Définition du dispositif Dutreil

Le transfert de les titres (actions ou actions) de sociétés et propriétaires individuels exerçant une activité industrielle, commerciale, artisanale, agricole ou libérale sont susceptibles de bénéficier d’une exemption, qu’il s’agisse d’un transfert par don ou par succession, et que ce transfert a lieu en pleine propriété ou dans le cadre d’une démembrement de la propriété (nus propriétaire/usufruit).

Cette exemption correspond aux ¾ de la valeur des titres ou de l’entreprise.

Quelles sont les conditions d’exemption du Pacte de Dutreil pour les entreprises ?
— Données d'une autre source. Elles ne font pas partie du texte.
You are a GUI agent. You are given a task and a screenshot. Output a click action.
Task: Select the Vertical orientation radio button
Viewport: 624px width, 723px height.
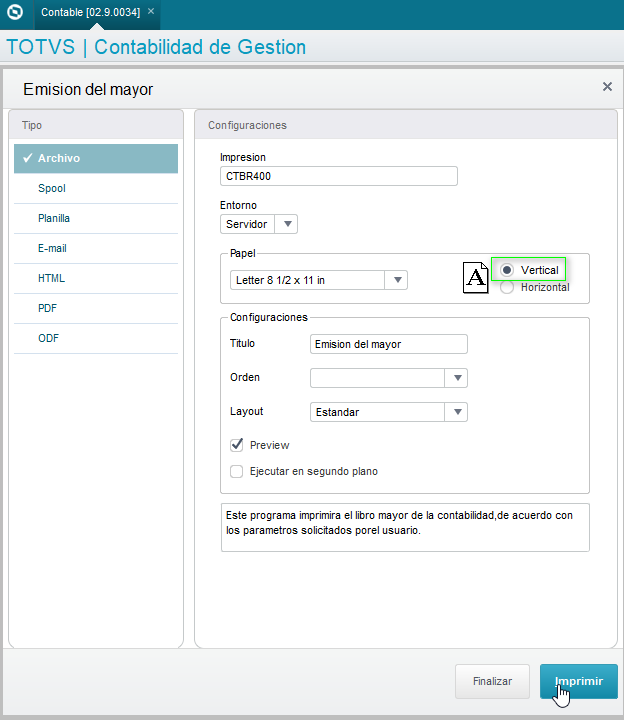[507, 270]
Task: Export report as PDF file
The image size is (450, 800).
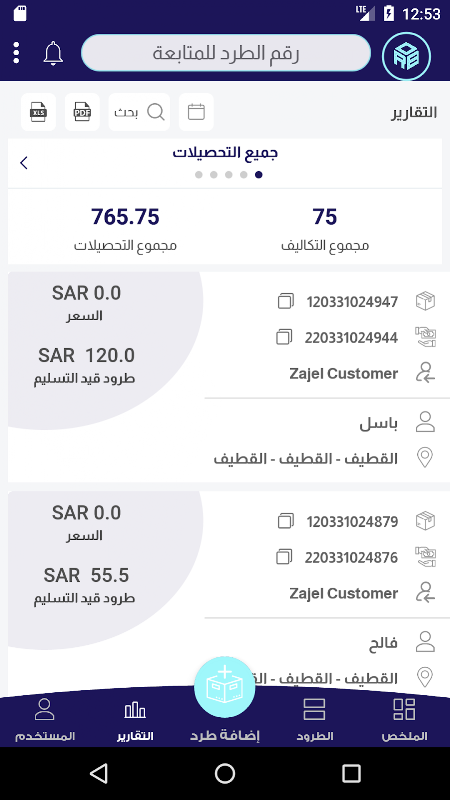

La société dont les valeurs mobilières sont soumises à un engagement collectif doit exercer une activité industrielle, commerciale, artisanale, agricole ou libérale ou animatrice.

  • Elle doit être conclue pour une durée minimale de deux ans et être en cours le jour de la transmission.
  • Il doit être pris par le défunt ou le donateur pour lui et ses successeurs cause gratuitement, avec d’autres partenaires ou par une seule personne (depuis le 1er janvier 2019 pour une seule personne), pour lui et ses successeurs cause gratuitement.
  • Il couvre au moins 17 % des droits financiers et 34 % des droits de vote pour les titres de sociétés non cotées (et au moins 10 % des droits financiers et 20 % des droits de vote dans le cas des titres d’entreprise cotés)

Attention !

Au moment de la transmission des titres,

  • chaque héritier, donataire ou légataire qui souhaite bénéficier des dispositions de la loi Dutreil doit prendre un engagement individuel à conserver les valeurs mobilières transmises pendant un minimum de quatre ans dès la fin de l’engagement collectif.
  • L’un des partenaires signataires de l’engagement collectif de conservation ou l’un des donataires, héritiers ou légataires doit exercer dans l’entreprise, pendant la durée de l’engagement collectif et au cours des trois années qui suivent la date de transmission, une fonction de direction.

Cette loi offre, entre autres, la possibilité pour ses héritiers, une fois les conditions réunies, de bénéficier de l’application d’une allocation de 75%.